I am most familiar with Dr. Ueno's previous work on tumor budding in colon cancer (you should be too!) and this work builds on and expands on this work. In contrast to tumor budding, defined as invasive single cells and/or clusters with <5 cells, this work describes and defines the significance of "poorly differentiated clusters" for grading. Poorly differentiated clusters are defined by these authors as "cancer clusters in the stroma composed of >5 cancer cells and lacking a gland-like structure." These clusters are identified at low power and then counted per 20X (1-mm diameter) field. The color illustrations included in the text are particularly well-selected and beautifully reproduced. Grading was also assessed independently by assessing quantitatively the area of the tumor involved by poorly differentiated clusters and by tumor budding.
Although this is a single institution study, it included 500 consecutive patients with stage 2 or stage 3 CRC who underwent curative resection and had follow-up on 97% (!) of these patients (483 patients) for a median of 68 months for the 378 surviving patients.

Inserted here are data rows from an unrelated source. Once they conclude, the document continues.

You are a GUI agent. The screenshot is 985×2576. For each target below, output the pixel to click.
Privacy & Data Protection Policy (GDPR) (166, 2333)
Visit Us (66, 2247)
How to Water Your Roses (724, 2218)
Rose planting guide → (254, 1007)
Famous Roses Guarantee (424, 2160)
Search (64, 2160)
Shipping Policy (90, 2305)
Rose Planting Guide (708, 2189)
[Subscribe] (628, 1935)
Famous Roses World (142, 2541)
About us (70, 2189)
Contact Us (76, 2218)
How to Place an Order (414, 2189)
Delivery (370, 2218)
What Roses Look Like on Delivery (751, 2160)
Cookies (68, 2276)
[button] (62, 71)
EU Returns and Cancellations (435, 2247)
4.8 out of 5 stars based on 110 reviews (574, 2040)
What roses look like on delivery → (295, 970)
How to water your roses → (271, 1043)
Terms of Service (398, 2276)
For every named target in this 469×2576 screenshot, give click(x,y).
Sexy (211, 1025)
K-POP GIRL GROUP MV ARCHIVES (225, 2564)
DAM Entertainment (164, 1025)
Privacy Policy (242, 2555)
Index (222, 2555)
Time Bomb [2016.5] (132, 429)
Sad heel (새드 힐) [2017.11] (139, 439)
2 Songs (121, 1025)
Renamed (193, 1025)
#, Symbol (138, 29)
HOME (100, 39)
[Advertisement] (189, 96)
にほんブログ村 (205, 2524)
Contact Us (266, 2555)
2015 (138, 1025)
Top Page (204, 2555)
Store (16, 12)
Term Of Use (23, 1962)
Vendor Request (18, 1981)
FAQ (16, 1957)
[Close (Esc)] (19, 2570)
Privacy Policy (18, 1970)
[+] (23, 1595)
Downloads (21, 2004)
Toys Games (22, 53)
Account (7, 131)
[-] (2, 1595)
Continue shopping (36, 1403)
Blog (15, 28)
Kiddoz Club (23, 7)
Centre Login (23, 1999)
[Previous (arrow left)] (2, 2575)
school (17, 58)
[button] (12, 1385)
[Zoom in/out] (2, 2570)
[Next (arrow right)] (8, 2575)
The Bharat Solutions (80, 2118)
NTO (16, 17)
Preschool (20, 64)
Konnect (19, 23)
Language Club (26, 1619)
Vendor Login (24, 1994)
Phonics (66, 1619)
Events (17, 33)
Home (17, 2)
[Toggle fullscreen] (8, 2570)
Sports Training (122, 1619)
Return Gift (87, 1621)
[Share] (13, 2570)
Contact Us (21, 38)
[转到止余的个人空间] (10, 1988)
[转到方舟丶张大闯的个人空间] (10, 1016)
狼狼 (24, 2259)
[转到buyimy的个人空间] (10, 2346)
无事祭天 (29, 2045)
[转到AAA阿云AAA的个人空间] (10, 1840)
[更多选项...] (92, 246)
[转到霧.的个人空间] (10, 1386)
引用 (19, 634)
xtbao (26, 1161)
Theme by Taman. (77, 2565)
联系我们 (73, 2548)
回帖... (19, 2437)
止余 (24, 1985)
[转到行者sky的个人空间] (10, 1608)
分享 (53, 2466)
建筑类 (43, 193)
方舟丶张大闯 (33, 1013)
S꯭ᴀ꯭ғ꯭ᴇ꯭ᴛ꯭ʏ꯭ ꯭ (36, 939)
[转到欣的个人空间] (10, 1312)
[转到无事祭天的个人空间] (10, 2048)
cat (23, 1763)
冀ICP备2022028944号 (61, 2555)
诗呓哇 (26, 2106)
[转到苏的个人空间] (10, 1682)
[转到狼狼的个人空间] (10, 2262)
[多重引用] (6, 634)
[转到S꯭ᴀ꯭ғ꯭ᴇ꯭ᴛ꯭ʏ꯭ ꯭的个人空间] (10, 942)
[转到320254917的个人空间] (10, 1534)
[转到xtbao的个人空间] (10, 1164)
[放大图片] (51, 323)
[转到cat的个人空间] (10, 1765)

Three things stand out from the results. First, there was excellent separation in 5-Year DFS using quantity of poorly differentiated clusters as the criterion for grading: grade 1--96%, grade 2--85%, grade 3--59%. Second, tumor grading based on poorly differentiated clusters, T and N stages, and venous invasion were independent prognostic parameters related to survival on mutlivariate analysis. FInally, the authors measured intra- and inter-observer variability in tumorg grading based on poorly differentiated clusters.
This is an interesting and status quo-challenging article that should provoke some good discussion amongst GI specialist and general pathologists.